● **Tasks to carry out**:
**A)** List every sentence in the forum thread about the dropped sidecar restart policy that ends with a question mark.
**B)** Translate this sentence from the forum thread about the dropped sidecar restart policy into Spanish: "When I print the PyTorchJob using kubeflow Python API, I don't see the restart policy, so I'm suspecting that it is a Flyte issue."
**C)** From the forum thread about the dropped sidecar restart policy, output the passage between "When I print" and "understand what’s happening?", inclusive.

Hi All. I am running a distributed training job us...
# ask-the-community
b
Hi All. I am running a distributed training job using Flyte + Kubeflow training operator as suggested by the documentation. I just added a sidecar to my pod spec. A sidecar is an init container that has restartPolicy=Always, which makes it special so that main container does not wait for the sidecar to complete and the pod lifetime is only tied to the main container and not the sidecar. However, when I run multi-node training with the training operator, the restartPolicy=Always for the sidecar is removed, which turns it into a regular init container and then the pod never starts as this particular sidecar is designed to run forever. I am trying to debug at what place the restart policy is dropped. Is this something that happens within the kfpytorch plugin or is this something that happens inside the training operator. How can I find how my pod spec is being converted into PyTorchJob?
When I print the PyTorchJob using kubeflow Python API, I don't see the restart policy, so I'm suspecting that it is a Flyte issue.
k
It could be or the crd may not support it. Here are the plugins https://github.com/flyteorg/flyte/tree/master/flyteplugins/go/tasks/plugins/k8s/kfoperators There is a body of work to add pod templates to all these plugins. That has not been prioritized
y
if you
kubectl get -o yaml pytorchjobs
is there enough information there to understand what’s happening?
(i would check myself but i don’t have the crd installed)
b
yeah, it is missing there
I already checked that. So it is not propagated to the spec.
y
i believe this is the code doing the translation… https://github.com/flyteorg/flyte/blob/master/flyteplugins/go/tasks/plugins/k8s/kfoperators/pytorch/pytorch.go#L46 do you see anything obviously missing?

● **Available data**:
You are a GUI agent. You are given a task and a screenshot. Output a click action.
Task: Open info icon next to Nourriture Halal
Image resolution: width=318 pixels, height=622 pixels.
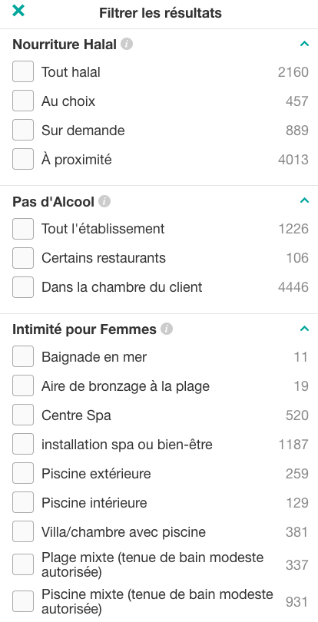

● **Solutions below**:
**A)**
- How can I find how my pod spec is being converted into PyTorchJob?
- if you kubectl get -o yaml pytorchjobs is there enough information there to understand what’s happening?
- do you see anything obviously missing?

**B)** Cuando imprimo el PyTorchJob usando la API de Python de kubeflow, no veo la política de reinicio, así que sospecho que es un problema de Flyte.

**C)**
When I print the PyTorchJob using kubeflow Python API, I don't see the restart policy, so I'm suspecting that it is a Flyte issue.
k
It could be or the crd may not support it. Here are the plugins https://github.com/flyteorg/flyte/tree/master/flyteplugins/go/tasks/plugins/k8s/kfoperators There is a body of work to add pod templates to all these plugins. That has not been prioritized
y
if you
kubectl get -o yaml pytorchjobs
is there enough information there to understand what’s happening?